* **Task brief**: Reproduce the whole listing, character for character.

--

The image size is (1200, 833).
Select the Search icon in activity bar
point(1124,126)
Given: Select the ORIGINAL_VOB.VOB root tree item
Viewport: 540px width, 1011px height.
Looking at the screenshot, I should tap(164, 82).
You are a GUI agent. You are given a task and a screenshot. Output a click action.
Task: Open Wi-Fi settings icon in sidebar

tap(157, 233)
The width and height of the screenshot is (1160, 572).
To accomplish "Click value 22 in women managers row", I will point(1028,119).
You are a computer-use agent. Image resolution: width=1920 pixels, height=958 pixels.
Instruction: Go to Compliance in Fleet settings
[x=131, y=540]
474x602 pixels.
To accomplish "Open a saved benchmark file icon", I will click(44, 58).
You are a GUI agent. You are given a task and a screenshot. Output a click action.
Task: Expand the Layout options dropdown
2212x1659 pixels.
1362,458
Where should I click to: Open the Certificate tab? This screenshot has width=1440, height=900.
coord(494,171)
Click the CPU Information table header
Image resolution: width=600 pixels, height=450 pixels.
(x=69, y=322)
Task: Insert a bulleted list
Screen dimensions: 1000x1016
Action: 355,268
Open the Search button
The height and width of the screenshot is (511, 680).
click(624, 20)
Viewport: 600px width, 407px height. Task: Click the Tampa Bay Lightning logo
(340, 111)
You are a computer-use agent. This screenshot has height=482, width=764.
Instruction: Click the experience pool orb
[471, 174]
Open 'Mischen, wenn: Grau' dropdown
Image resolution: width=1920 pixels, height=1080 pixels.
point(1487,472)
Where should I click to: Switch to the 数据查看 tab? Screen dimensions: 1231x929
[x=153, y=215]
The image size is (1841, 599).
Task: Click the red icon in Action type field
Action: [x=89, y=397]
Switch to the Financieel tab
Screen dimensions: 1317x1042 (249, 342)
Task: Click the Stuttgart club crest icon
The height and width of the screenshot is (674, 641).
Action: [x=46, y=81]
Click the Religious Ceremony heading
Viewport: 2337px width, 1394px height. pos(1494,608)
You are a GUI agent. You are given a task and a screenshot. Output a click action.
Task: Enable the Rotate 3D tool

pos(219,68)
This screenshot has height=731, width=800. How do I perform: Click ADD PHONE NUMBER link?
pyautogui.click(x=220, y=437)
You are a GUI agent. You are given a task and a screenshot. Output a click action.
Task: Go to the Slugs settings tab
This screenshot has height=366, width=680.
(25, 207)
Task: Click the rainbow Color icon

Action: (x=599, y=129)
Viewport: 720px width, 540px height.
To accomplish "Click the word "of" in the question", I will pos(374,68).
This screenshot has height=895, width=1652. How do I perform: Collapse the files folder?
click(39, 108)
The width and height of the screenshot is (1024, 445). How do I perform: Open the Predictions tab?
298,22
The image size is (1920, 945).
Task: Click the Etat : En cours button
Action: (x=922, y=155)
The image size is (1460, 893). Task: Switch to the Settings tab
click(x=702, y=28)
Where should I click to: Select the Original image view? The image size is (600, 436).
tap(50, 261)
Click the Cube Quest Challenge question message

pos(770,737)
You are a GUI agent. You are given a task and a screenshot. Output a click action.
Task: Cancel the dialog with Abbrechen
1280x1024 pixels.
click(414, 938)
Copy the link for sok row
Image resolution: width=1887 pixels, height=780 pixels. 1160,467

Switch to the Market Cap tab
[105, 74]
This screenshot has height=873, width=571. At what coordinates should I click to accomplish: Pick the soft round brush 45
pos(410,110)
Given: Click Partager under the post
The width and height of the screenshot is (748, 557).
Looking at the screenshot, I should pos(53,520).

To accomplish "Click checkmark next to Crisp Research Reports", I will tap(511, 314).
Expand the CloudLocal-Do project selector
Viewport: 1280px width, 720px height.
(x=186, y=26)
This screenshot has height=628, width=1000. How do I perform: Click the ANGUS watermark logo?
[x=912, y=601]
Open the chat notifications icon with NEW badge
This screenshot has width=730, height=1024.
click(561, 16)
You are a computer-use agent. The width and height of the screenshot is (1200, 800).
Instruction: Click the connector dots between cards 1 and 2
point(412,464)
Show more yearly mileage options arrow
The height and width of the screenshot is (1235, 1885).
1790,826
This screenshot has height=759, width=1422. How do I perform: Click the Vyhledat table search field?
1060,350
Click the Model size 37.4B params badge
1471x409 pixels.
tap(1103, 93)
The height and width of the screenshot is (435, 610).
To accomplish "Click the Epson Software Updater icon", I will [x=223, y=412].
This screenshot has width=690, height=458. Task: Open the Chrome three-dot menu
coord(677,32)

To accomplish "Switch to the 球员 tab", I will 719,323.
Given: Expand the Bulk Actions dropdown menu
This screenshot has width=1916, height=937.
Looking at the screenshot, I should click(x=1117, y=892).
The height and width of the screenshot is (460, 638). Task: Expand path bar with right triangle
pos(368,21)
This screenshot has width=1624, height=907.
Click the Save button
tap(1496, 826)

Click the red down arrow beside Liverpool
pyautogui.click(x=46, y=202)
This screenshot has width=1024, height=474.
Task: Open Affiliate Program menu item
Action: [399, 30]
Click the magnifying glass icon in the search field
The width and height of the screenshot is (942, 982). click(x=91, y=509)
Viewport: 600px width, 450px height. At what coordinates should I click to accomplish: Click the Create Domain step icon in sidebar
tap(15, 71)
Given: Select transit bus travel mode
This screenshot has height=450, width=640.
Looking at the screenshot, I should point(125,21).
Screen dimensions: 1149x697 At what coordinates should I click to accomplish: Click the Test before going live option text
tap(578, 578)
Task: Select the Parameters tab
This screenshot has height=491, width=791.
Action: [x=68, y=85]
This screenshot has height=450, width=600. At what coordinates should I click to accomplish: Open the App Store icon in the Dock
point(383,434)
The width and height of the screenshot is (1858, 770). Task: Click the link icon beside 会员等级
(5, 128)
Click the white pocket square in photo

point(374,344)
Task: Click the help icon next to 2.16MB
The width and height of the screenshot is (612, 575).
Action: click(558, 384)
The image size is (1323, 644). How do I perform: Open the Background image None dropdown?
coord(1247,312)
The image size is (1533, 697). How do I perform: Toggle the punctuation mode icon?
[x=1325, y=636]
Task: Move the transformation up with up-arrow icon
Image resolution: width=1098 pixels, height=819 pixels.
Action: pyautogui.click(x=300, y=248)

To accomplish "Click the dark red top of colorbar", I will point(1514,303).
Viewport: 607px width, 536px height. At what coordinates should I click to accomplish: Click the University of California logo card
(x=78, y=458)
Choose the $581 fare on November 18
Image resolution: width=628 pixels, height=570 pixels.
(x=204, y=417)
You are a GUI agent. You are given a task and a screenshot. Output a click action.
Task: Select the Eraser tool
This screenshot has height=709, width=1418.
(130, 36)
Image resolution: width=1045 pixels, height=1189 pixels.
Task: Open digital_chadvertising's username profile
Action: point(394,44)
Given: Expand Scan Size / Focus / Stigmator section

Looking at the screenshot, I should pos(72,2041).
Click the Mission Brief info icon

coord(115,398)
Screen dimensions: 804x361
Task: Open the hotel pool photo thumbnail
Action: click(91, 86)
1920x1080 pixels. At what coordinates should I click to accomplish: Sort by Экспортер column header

--

* **Reply to the exercise**:
The image size is (1200, 833).
Select the Search icon in activity bar
point(1124,126)
Given: Select the ORIGINAL_VOB.VOB root tree item
Viewport: 540px width, 1011px height.
Looking at the screenshot, I should tap(164, 82).
You are a GUI agent. You are given a task and a screenshot. Output a click action.
Task: Open Wi-Fi settings icon in sidebar

tap(157, 233)
The width and height of the screenshot is (1160, 572).
To accomplish "Click value 22 in women managers row", I will point(1028,119).
You are a computer-use agent. Image resolution: width=1920 pixels, height=958 pixels.
Instruction: Go to Compliance in Fleet settings
[x=131, y=540]
474x602 pixels.
To accomplish "Open a saved benchmark file icon", I will click(44, 58).
You are a GUI agent. You are given a task and a screenshot. Output a click action.
Task: Expand the Layout options dropdown
2212x1659 pixels.
1362,458
Where should I click to: Open the Certificate tab? This screenshot has width=1440, height=900.
coord(494,171)
Click the CPU Information table header
Image resolution: width=600 pixels, height=450 pixels.
(x=69, y=322)
Task: Insert a bulleted list
Screen dimensions: 1000x1016
Action: 355,268
Open the Search button
The height and width of the screenshot is (511, 680).
click(624, 20)
Viewport: 600px width, 407px height. Task: Click the Tampa Bay Lightning logo
(340, 111)
You are a computer-use agent. This screenshot has height=482, width=764.
Instruction: Click the experience pool orb
[471, 174]
Open 'Mischen, wenn: Grau' dropdown
Image resolution: width=1920 pixels, height=1080 pixels.
point(1487,472)
Where should I click to: Switch to the 数据查看 tab? Screen dimensions: 1231x929
[x=153, y=215]
The image size is (1841, 599).
Task: Click the red icon in Action type field
Action: [x=89, y=397]
Switch to the Financieel tab
Screen dimensions: 1317x1042 (249, 342)
Task: Click the Stuttgart club crest icon
The height and width of the screenshot is (674, 641).
Action: [x=46, y=81]
Click the Religious Ceremony heading
Viewport: 2337px width, 1394px height. pos(1494,608)
You are a GUI agent. You are given a task and a screenshot. Output a click action.
Task: Enable the Rotate 3D tool

pos(219,68)
This screenshot has height=731, width=800. How do I perform: Click ADD PHONE NUMBER link?
pyautogui.click(x=220, y=437)
You are a GUI agent. You are given a task and a screenshot. Output a click action.
Task: Go to the Slugs settings tab
This screenshot has height=366, width=680.
(25, 207)
Task: Click the rainbow Color icon

Action: (x=599, y=129)
Viewport: 720px width, 540px height.
To accomplish "Click the word "of" in the question", I will pos(374,68).
This screenshot has height=895, width=1652. How do I perform: Collapse the files folder?
click(39, 108)
The width and height of the screenshot is (1024, 445). How do I perform: Open the Predictions tab?
298,22
The image size is (1920, 945).
Task: Click the Etat : En cours button
Action: (x=922, y=155)
The image size is (1460, 893). Task: Switch to the Settings tab
click(x=702, y=28)
Where should I click to: Select the Original image view? The image size is (600, 436).
tap(50, 261)
Click the Cube Quest Challenge question message

pos(770,737)
You are a GUI agent. You are given a task and a screenshot. Output a click action.
Task: Cancel the dialog with Abbrechen
1280x1024 pixels.
click(414, 938)
Copy the link for sok row
Image resolution: width=1887 pixels, height=780 pixels. 1160,467

Switch to the Market Cap tab
[105, 74]
This screenshot has height=873, width=571. At what coordinates should I click to accomplish: Pick the soft round brush 45
pos(410,110)
Given: Click Partager under the post
The width and height of the screenshot is (748, 557).
Looking at the screenshot, I should pos(53,520).

To accomplish "Click checkmark next to Crisp Research Reports", I will tap(511, 314).
Expand the CloudLocal-Do project selector
Viewport: 1280px width, 720px height.
(x=186, y=26)
This screenshot has height=628, width=1000. How do I perform: Click the ANGUS watermark logo?
[x=912, y=601]
Open the chat notifications icon with NEW badge
This screenshot has width=730, height=1024.
click(561, 16)
You are a computer-use agent. The width and height of the screenshot is (1200, 800).
Instruction: Click the connector dots between cards 1 and 2
point(412,464)
Show more yearly mileage options arrow
The height and width of the screenshot is (1235, 1885).
1790,826
This screenshot has height=759, width=1422. How do I perform: Click the Vyhledat table search field?
1060,350
Click the Model size 37.4B params badge
1471x409 pixels.
tap(1103, 93)
The height and width of the screenshot is (435, 610).
To accomplish "Click the Epson Software Updater icon", I will [x=223, y=412].
This screenshot has width=690, height=458. Task: Open the Chrome three-dot menu
coord(677,32)

To accomplish "Switch to the 球员 tab", I will 719,323.
Given: Expand the Bulk Actions dropdown menu
This screenshot has width=1916, height=937.
Looking at the screenshot, I should click(x=1117, y=892).
The height and width of the screenshot is (460, 638). Task: Expand path bar with right triangle
pos(368,21)
This screenshot has width=1624, height=907.
Click the Save button
tap(1496, 826)

Click the red down arrow beside Liverpool
pyautogui.click(x=46, y=202)
This screenshot has width=1024, height=474.
Task: Open Affiliate Program menu item
Action: [399, 30]
Click the magnifying glass icon in the search field
The width and height of the screenshot is (942, 982). click(x=91, y=509)
Viewport: 600px width, 450px height. At what coordinates should I click to accomplish: Click the Create Domain step icon in sidebar
tap(15, 71)
Given: Select transit bus travel mode
This screenshot has height=450, width=640.
Looking at the screenshot, I should point(125,21).
Screen dimensions: 1149x697 At what coordinates should I click to accomplish: Click the Test before going live option text
tap(578, 578)
Task: Select the Parameters tab
This screenshot has height=491, width=791.
Action: [x=68, y=85]
This screenshot has height=450, width=600. At what coordinates should I click to accomplish: Open the App Store icon in the Dock
point(383,434)
The width and height of the screenshot is (1858, 770). Task: Click the link icon beside 会员等级
(5, 128)
Click the white pocket square in photo

point(374,344)
Task: Click the help icon next to 2.16MB
The width and height of the screenshot is (612, 575).
Action: click(558, 384)
The image size is (1323, 644). How do I perform: Open the Background image None dropdown?
coord(1247,312)
The image size is (1533, 697). How do I perform: Toggle the punctuation mode icon?
[x=1325, y=636]
Task: Move the transformation up with up-arrow icon
Image resolution: width=1098 pixels, height=819 pixels.
Action: pyautogui.click(x=300, y=248)

To accomplish "Click the dark red top of colorbar", I will point(1514,303).
Viewport: 607px width, 536px height. At what coordinates should I click to accomplish: Click the University of California logo card
(x=78, y=458)
Choose the $581 fare on November 18
Image resolution: width=628 pixels, height=570 pixels.
(x=204, y=417)
You are a GUI agent. You are given a task and a screenshot. Output a click action.
Task: Select the Eraser tool
This screenshot has height=709, width=1418.
(130, 36)
Image resolution: width=1045 pixels, height=1189 pixels.
Task: Open digital_chadvertising's username profile
Action: point(394,44)
Given: Expand Scan Size / Focus / Stigmator section

Looking at the screenshot, I should pos(72,2041).
Click the Mission Brief info icon

coord(115,398)
Screen dimensions: 804x361
Task: Open the hotel pool photo thumbnail
Action: click(91, 86)
1920x1080 pixels. At what coordinates should I click to accomplish: Sort by Экспортер column header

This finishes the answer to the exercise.